As someone why studies rhetoric for a living, let me stress fundamentally how important it is to "frame" issues through particular word choices. There's no shortage of historical examples for this, but name's matter: civil war vs. war of northern aggression, the death tax vs. the estate tax, the child custody act vs. the more limiting of sexual rights act (it's actual function), and so on and so forth. Pretty much everyone interested in communication has recognized the importance of naming things (from Antiphon and Plato's Cratylus to Bourdieu's recent work on symbolic capital and Foucault's "discursive formations"), and in this media age especially, where the meme often matters more for public perception than the reality signified by that meme, those of us on the left would do well to spend even more time on it than we currently do. Especially for those of us "reality-based community" people, who tend to be a bit more wonkish in our demeanor than many; we need to sacrifice a little wonk and offer up something more like a wink.
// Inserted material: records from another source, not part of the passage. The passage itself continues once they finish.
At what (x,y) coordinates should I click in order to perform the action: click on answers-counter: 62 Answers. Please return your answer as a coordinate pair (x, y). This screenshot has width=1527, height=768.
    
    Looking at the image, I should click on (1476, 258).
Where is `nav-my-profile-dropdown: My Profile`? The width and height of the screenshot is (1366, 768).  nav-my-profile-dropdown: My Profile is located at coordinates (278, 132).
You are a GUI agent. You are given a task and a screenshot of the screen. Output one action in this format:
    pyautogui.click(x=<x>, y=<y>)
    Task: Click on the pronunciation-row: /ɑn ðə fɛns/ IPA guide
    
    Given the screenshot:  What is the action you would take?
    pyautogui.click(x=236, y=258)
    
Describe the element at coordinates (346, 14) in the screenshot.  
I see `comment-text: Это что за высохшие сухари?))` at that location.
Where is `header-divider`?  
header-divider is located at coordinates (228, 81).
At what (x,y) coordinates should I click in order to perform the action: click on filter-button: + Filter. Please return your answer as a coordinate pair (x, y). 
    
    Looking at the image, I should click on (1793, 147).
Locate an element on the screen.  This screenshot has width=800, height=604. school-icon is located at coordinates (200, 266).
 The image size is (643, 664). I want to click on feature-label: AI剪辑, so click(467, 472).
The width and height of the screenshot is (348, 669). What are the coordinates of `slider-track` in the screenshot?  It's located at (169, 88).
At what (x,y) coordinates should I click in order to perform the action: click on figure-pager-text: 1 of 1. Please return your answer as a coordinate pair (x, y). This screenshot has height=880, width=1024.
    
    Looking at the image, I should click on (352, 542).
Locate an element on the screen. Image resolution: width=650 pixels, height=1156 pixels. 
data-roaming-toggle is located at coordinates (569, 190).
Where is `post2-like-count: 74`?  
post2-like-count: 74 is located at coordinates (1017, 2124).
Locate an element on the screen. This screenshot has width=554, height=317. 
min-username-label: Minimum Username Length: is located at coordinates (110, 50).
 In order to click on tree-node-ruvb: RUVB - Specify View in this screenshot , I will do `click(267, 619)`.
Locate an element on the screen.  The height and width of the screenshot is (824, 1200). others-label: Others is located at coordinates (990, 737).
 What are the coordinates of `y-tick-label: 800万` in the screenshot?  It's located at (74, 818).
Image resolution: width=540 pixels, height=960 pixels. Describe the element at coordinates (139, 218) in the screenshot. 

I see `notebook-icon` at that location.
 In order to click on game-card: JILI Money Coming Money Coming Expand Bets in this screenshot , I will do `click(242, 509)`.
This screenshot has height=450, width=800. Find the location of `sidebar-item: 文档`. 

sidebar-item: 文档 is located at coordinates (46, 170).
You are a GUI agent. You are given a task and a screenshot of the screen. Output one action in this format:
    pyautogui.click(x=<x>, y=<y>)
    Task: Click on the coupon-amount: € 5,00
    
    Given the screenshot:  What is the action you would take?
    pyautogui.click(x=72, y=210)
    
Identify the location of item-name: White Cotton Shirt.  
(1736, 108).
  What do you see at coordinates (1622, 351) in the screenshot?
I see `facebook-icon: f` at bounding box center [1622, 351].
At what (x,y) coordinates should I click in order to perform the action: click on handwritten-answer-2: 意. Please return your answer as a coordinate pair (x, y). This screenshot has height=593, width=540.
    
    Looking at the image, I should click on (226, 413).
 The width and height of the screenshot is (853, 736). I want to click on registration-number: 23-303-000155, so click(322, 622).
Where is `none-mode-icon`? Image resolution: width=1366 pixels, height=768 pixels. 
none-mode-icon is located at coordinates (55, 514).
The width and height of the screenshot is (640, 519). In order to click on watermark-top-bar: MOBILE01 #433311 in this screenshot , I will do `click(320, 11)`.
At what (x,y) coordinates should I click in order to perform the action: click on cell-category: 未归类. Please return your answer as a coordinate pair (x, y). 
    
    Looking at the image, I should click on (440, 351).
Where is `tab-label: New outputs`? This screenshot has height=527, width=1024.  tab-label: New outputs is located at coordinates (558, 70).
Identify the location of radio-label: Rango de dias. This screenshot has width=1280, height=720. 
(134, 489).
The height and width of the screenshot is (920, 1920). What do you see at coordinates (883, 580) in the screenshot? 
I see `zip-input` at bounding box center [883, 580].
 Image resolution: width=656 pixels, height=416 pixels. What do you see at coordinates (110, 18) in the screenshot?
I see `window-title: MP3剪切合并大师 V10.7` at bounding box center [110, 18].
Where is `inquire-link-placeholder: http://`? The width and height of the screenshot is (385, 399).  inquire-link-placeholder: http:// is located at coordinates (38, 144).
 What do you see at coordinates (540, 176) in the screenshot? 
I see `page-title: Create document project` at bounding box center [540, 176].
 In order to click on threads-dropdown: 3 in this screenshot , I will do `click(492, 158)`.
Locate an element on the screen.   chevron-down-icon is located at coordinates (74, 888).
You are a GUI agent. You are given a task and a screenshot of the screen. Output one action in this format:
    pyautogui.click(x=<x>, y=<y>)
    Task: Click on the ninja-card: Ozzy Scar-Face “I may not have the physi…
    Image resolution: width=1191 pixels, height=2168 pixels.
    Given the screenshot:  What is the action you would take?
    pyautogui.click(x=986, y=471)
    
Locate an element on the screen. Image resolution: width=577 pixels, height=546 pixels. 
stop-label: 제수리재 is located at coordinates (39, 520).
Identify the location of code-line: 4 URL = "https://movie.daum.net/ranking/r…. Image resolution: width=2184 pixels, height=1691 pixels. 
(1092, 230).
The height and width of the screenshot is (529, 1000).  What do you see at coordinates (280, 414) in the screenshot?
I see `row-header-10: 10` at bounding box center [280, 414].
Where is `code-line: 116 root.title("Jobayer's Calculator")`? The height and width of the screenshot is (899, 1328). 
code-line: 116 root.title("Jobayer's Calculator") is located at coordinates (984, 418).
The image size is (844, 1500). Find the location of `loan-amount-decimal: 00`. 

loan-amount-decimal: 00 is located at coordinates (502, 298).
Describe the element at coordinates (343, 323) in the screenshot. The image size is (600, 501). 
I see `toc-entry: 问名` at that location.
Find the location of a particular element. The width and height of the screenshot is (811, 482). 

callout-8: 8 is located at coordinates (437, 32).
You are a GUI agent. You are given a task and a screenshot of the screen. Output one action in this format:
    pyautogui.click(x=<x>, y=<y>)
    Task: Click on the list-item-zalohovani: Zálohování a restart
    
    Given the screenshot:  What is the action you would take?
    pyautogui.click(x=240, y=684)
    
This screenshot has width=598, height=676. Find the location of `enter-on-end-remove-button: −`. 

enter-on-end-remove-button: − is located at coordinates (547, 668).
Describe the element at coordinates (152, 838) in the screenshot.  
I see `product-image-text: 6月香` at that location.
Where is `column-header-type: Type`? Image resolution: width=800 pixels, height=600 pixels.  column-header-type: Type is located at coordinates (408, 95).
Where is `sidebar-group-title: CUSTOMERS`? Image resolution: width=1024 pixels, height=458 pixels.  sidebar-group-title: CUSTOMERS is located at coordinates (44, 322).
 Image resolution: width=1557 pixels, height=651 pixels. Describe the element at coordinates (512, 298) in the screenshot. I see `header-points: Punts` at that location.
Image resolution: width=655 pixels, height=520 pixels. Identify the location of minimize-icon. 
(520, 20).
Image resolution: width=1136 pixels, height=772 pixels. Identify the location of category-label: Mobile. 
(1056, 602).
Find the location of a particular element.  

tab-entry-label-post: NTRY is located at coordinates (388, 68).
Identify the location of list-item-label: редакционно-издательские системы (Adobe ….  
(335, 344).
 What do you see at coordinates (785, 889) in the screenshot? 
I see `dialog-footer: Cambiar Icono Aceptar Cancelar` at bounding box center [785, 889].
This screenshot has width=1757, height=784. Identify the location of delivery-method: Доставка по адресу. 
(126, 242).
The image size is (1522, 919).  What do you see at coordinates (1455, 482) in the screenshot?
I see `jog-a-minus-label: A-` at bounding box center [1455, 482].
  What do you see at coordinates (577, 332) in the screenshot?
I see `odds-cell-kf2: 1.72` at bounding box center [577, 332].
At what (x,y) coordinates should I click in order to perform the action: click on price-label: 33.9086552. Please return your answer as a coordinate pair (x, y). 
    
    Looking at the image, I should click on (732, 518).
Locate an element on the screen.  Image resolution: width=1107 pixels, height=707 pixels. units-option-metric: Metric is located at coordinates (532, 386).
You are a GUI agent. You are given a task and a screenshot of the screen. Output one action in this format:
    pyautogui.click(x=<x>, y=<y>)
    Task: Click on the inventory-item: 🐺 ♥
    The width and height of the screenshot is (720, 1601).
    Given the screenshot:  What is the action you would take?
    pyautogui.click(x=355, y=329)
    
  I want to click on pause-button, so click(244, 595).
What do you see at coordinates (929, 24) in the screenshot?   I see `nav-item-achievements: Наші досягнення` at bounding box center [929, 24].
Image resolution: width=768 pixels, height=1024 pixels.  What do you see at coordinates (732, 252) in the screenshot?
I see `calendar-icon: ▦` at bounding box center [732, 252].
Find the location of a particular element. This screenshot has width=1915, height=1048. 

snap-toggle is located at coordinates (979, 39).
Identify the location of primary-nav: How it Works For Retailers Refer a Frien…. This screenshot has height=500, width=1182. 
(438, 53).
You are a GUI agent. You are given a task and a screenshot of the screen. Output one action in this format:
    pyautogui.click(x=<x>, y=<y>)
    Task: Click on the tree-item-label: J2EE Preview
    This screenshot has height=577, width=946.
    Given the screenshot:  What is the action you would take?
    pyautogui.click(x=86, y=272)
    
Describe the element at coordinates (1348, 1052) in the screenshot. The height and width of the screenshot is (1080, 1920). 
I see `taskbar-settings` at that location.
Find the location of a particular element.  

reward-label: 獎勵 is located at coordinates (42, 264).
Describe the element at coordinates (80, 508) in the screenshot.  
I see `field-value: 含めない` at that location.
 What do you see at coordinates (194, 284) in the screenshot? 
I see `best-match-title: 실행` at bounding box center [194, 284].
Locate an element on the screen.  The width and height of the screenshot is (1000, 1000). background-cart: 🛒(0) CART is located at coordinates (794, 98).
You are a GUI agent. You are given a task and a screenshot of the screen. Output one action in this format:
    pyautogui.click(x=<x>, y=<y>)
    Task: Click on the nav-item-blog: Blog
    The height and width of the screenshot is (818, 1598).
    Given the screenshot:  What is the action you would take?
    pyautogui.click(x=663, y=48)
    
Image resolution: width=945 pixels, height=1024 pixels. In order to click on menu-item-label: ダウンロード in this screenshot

That being said, framing isn't a cure-all, nor is it the only approach to understanding the rhetorical consequences of policy-making. Framing, like any perspectival arrangment, costs you something, in that it provides a filter through which you'll then view certain realities. Kenneth Burke referred to this phenomenon as the terministic screen, a way of reflecting a given reality that selects it from a range of different interpretations and then deflects the openness to the alternatives. The Rockridge Institute, for example, is doing good work conceptualizing distinctions and strategies that progressives might use against conservatives, but does so by superimposing a very uniform model of the family, one that borders on the psychoanalytical. It excludes the role of apocalyptic religious influence, the success of foreign rhetorical frames, and the importance of in-group/out-group cohesion patterns.

Instead of just "framing," we might think in terms of what the late Michael Calvin McGee called "ideographs," words that symbolically condense an array of information. To that extent, both birth tax and privitization tax are great ideographs, even if they operate in a frame that assumes that taxation is something to be derided. What might be also beneficial (and necessary) is beginning to talk out the question of taxes on a metalevel, either in terms of communal obligation (a harder sell), or in terms of intergenerational equity (an easier sell, since it can capture the language of inheritance. After all, if the shift from the language of estate tax to death tax shows anything it's that even Republicans recognize that some taxes are more equal than others. So it may just be a matter of figuring out a way to speak the language of taxes in a manner more amenable to progressive interests. And while I actually really like the idea of "penalty" as a term, it might also be beneficial to borrow from the language of civil/criminal asset forfeiture.